▸ **Work instructions**
Say whether each numbered statement agrees with the tourism council's statement below, answering yes or no and quoting the exact words of the text that decide it. 1. The TBCSA believes the Disaster Management Act has fulfilled its mandate. 2. The president's announcement came after the Easter holidays. 3. Tshifhiwa Tshivhengwa calls on South Africans to travel abroad.

▸ **Page excerpt**
The Tourism Business Council of South Africa welcomes the lifting of the National State of Disaster. The government implemented these regulations in response to the onset of the COVID-19 pandemic. The TBCSA strongly believes the Disaster Management Act has fulfilled its mandate.
This decision to terminate the National State of Disaster bodes well for the South African economy in general and the tourism sector in particular. We fully support President Cyril Ramaphosa’s call that it is now time to rebuild our economy and get it back on track. The lifting of the National State of Disaster and the subsequent termination of the national lockdown means that people can start travelling with more ease and explore the country freely. The president’s announcement is also well timed as it comes ahead of the Easter holidays.
“This is a significant and progressive move for the tourism sector. We can now move towards recovering tourism in the country. We are also hopeful that as time goes by, we will have more people reporting improved business performance. We are calling on South Africans to travel in their country and help revitalise the sector,” says TBCSA CEO, Tshifhiwa Tshivhengwa.

▸ **Collected data**

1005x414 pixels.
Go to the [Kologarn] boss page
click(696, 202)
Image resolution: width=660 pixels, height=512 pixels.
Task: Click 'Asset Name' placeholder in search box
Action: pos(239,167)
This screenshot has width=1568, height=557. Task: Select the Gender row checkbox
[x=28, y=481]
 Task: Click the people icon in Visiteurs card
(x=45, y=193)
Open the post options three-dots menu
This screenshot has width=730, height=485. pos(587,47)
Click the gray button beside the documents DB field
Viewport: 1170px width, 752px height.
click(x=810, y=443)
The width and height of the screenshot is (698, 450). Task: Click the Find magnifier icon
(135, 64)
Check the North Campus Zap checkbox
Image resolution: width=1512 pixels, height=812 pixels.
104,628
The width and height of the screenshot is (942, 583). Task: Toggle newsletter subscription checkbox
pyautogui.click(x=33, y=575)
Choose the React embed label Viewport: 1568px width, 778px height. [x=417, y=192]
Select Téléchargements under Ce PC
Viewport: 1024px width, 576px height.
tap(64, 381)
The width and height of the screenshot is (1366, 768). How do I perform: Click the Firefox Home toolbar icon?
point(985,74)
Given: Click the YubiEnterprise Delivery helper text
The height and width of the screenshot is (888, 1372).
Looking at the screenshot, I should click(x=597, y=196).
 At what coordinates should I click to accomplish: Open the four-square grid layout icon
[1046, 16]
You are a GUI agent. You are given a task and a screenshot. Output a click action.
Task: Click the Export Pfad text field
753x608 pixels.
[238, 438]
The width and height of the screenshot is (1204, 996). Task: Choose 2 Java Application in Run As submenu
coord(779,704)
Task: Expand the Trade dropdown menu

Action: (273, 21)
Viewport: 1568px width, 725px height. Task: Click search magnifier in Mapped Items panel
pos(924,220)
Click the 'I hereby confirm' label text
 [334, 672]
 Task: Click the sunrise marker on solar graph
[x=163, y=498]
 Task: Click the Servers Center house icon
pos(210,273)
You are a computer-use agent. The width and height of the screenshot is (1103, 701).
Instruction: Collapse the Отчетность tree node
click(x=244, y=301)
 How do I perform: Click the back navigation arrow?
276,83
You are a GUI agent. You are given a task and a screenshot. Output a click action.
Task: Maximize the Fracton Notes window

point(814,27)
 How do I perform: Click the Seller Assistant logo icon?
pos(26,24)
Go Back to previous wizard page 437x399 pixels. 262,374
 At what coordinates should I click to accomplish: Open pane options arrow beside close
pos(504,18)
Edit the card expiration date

▸ **Solution to this problem**
1. Yes: "The TBCSA strongly believes the Disaster Management Act has fulfilled its mandate."
2. No: "it comes ahead of the Easter holidays."
3. No: "We are calling on South Africans to travel in their country and help revitalise the sector"